Having done hundreds of seminar talks at property events over many years I often tell people to discount some of what I am saying when I warn about the potential increased risks of ‘distance investing’. The reason is that I have invested myself for some 20 years in a location around 250 miles from my family home, but for me it has worked out well and produced solid annual returns.
And yet, as I say above, it’s an approach that brings with it some additional risk factors, and which I have seen too many investors and landlords take too lightly and overlook the potential consequences until problems occur. As such my lead interview this month was with a property developer, Peter Dabner who is based in Kent, and who working alongside his father Dick Dabner, have gradually built a property landlord and development business by ‘staying local’.

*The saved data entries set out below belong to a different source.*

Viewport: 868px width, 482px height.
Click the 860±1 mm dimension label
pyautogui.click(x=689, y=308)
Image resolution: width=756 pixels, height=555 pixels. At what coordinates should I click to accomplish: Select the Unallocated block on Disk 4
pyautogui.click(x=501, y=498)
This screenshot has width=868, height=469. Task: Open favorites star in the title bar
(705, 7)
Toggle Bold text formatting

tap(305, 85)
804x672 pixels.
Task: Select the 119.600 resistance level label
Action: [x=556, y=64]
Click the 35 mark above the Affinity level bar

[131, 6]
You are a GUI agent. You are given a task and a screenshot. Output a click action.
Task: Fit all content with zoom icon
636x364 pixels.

I first met them some 10 years ago and at that time they were doing typical refurbishments of smaller commercial and residential spaces including some HMOs and flat conversions. Nowadays with the recent further changes to permitted development rights and use class changes, there is a huge upsurge of interest in this strategy but somewhat less so back in 2011.
“You probably would not recognise the local area when you passed through recently,” said Peter, “as it’s changed a lot in the last 10 years, with a new town centre hub built at a cost of over £10m by the council. Back in 2002 when we had been investing previously in property - on the side so to speak - we were running a glass manufacturing operation, but business prospects were not that great and on the advice of our accountant we decided to move into property full-time. The glass business was very management time intensive and not so rewarding financially as property.

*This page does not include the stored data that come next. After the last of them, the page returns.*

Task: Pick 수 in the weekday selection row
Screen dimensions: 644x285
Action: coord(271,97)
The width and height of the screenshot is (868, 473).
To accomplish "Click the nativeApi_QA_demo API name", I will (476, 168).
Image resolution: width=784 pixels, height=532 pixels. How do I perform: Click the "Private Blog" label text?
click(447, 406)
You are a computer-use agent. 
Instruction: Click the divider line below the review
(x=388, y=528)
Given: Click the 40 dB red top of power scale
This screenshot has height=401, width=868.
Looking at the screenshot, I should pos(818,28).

“What helped when we started out was that we already had many network connections with the local building trade and we still work with some of those individual trades all those years later. Our speciality then was with decorative glass, mirrors and windows, supplying builders and just as it is now with our development projects we are always look to add value. We started out like many others, by doing simple refurbs but always looking to add real value to property and land through ‘forced appreciation’, and so not just relying on the whims of a possible cyclical uplift in values.